**Richiesta scritta:**
Ricopia senza alcuna modifica le righe di tutti i record che seguono.

>>>>

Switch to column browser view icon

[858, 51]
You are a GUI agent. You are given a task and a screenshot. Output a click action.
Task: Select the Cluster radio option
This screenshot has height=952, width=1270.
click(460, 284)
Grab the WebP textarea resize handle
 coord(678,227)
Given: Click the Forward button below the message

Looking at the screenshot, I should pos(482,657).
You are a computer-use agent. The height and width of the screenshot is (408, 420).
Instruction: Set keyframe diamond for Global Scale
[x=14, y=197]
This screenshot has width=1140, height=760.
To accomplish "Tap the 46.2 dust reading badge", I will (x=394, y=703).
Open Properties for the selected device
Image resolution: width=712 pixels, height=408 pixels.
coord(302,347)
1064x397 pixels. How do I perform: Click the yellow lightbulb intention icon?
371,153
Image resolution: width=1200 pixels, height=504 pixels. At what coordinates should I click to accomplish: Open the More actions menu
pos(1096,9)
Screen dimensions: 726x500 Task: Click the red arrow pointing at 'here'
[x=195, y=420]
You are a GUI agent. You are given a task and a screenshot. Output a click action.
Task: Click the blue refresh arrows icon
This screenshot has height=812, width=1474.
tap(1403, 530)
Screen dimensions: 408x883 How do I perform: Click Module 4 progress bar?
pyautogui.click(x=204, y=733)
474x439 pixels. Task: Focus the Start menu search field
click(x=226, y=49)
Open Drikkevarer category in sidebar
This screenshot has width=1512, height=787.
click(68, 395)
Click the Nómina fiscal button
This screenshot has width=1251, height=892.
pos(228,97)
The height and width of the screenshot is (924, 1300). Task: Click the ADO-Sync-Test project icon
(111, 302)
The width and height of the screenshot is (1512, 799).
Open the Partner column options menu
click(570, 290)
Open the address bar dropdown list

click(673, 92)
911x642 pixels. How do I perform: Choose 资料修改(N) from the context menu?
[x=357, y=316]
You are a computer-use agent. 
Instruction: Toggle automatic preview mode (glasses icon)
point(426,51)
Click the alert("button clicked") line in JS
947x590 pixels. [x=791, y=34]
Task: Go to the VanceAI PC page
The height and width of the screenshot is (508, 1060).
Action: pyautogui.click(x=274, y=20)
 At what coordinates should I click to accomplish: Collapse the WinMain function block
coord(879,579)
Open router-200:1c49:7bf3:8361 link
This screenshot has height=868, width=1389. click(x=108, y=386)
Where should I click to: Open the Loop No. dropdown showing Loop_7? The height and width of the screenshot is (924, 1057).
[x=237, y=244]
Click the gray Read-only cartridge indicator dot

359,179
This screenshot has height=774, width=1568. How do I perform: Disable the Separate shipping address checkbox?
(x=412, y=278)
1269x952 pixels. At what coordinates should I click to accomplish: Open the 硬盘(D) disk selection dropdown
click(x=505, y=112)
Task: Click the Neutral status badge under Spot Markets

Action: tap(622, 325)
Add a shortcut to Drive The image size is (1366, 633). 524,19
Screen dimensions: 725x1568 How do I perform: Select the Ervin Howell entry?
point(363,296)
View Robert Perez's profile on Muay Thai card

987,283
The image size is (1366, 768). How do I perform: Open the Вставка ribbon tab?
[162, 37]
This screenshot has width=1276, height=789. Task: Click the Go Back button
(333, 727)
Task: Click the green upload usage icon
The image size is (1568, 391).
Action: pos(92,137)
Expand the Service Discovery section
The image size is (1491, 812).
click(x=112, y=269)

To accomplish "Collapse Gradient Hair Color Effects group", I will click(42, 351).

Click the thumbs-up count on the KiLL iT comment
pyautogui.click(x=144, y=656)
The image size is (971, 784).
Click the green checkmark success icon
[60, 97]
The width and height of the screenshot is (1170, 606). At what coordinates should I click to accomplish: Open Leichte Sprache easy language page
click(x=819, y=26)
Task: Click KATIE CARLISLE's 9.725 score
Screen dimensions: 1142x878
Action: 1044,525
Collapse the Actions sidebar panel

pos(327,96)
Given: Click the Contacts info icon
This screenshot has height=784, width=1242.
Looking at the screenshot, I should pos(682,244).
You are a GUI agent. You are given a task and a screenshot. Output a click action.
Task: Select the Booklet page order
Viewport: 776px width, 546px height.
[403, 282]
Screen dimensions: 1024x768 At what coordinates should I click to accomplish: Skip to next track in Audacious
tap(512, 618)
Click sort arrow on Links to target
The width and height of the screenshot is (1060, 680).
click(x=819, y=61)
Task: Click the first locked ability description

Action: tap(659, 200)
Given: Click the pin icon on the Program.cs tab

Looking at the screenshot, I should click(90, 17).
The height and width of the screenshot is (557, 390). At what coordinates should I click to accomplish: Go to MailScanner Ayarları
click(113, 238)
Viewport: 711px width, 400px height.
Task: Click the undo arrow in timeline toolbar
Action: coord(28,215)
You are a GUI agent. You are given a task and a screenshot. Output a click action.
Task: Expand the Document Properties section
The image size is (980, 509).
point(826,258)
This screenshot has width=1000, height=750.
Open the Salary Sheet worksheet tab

<<<<

**Risposta all'esercizio:**
Switch to column browser view icon

[858, 51]
You are a GUI agent. You are given a task and a screenshot. Output a click action.
Task: Select the Cluster radio option
This screenshot has height=952, width=1270.
click(460, 284)
Grab the WebP textarea resize handle
 coord(678,227)
Given: Click the Forward button below the message

Looking at the screenshot, I should pos(482,657).
You are a computer-use agent. The height and width of the screenshot is (408, 420).
Instruction: Set keyframe diamond for Global Scale
[x=14, y=197]
This screenshot has width=1140, height=760.
To accomplish "Tap the 46.2 dust reading badge", I will (x=394, y=703).
Open Properties for the selected device
Image resolution: width=712 pixels, height=408 pixels.
coord(302,347)
1064x397 pixels. How do I perform: Click the yellow lightbulb intention icon?
371,153
Image resolution: width=1200 pixels, height=504 pixels. At what coordinates should I click to accomplish: Open the More actions menu
pos(1096,9)
Screen dimensions: 726x500 Task: Click the red arrow pointing at 'here'
[x=195, y=420]
You are a GUI agent. You are given a task and a screenshot. Output a click action.
Task: Click the blue refresh arrows icon
This screenshot has height=812, width=1474.
tap(1403, 530)
Screen dimensions: 408x883 How do I perform: Click Module 4 progress bar?
pyautogui.click(x=204, y=733)
474x439 pixels. Task: Focus the Start menu search field
click(x=226, y=49)
Open Drikkevarer category in sidebar
This screenshot has width=1512, height=787.
click(68, 395)
Click the Nómina fiscal button
This screenshot has width=1251, height=892.
pos(228,97)
The height and width of the screenshot is (924, 1300). Task: Click the ADO-Sync-Test project icon
(111, 302)
The width and height of the screenshot is (1512, 799).
Open the Partner column options menu
click(570, 290)
Open the address bar dropdown list

click(673, 92)
911x642 pixels. How do I perform: Choose 资料修改(N) from the context menu?
[x=357, y=316]
You are a computer-use agent. 
Instruction: Toggle automatic preview mode (glasses icon)
point(426,51)
Click the alert("button clicked") line in JS
947x590 pixels. [x=791, y=34]
Task: Go to the VanceAI PC page
The height and width of the screenshot is (508, 1060).
Action: pyautogui.click(x=274, y=20)
 At what coordinates should I click to accomplish: Collapse the WinMain function block
coord(879,579)
Open router-200:1c49:7bf3:8361 link
This screenshot has height=868, width=1389. click(x=108, y=386)
Where should I click to: Open the Loop No. dropdown showing Loop_7? The height and width of the screenshot is (924, 1057).
[x=237, y=244]
Click the gray Read-only cartridge indicator dot

359,179
This screenshot has height=774, width=1568. How do I perform: Disable the Separate shipping address checkbox?
(x=412, y=278)
1269x952 pixels. At what coordinates should I click to accomplish: Open the 硬盘(D) disk selection dropdown
click(x=505, y=112)
Task: Click the Neutral status badge under Spot Markets

Action: tap(622, 325)
Add a shortcut to Drive The image size is (1366, 633). 524,19
Screen dimensions: 725x1568 How do I perform: Select the Ervin Howell entry?
point(363,296)
View Robert Perez's profile on Muay Thai card

987,283
The image size is (1366, 768). How do I perform: Open the Вставка ribbon tab?
[162, 37]
This screenshot has width=1276, height=789. Task: Click the Go Back button
(333, 727)
Task: Click the green upload usage icon
The image size is (1568, 391).
Action: pos(92,137)
Expand the Service Discovery section
The image size is (1491, 812).
click(x=112, y=269)

To accomplish "Collapse Gradient Hair Color Effects group", I will click(42, 351).

Click the thumbs-up count on the KiLL iT comment
pyautogui.click(x=144, y=656)
The image size is (971, 784).
Click the green checkmark success icon
[60, 97]
The width and height of the screenshot is (1170, 606). At what coordinates should I click to accomplish: Open Leichte Sprache easy language page
click(x=819, y=26)
Task: Click KATIE CARLISLE's 9.725 score
Screen dimensions: 1142x878
Action: 1044,525
Collapse the Actions sidebar panel

pos(327,96)
Given: Click the Contacts info icon
This screenshot has height=784, width=1242.
Looking at the screenshot, I should pos(682,244).
You are a GUI agent. You are given a task and a screenshot. Output a click action.
Task: Select the Booklet page order
Viewport: 776px width, 546px height.
[403, 282]
Screen dimensions: 1024x768 At what coordinates should I click to accomplish: Skip to next track in Audacious
tap(512, 618)
Click sort arrow on Links to target
The width and height of the screenshot is (1060, 680).
click(x=819, y=61)
Task: Click the first locked ability description

Action: tap(659, 200)
Given: Click the pin icon on the Program.cs tab

Looking at the screenshot, I should click(90, 17).
The height and width of the screenshot is (557, 390). At what coordinates should I click to accomplish: Go to MailScanner Ayarları
click(113, 238)
Viewport: 711px width, 400px height.
Task: Click the undo arrow in timeline toolbar
Action: coord(28,215)
You are a GUI agent. You are given a task and a screenshot. Output a click action.
Task: Expand the Document Properties section
The image size is (980, 509).
point(826,258)
This screenshot has width=1000, height=750.
Open the Salary Sheet worksheet tab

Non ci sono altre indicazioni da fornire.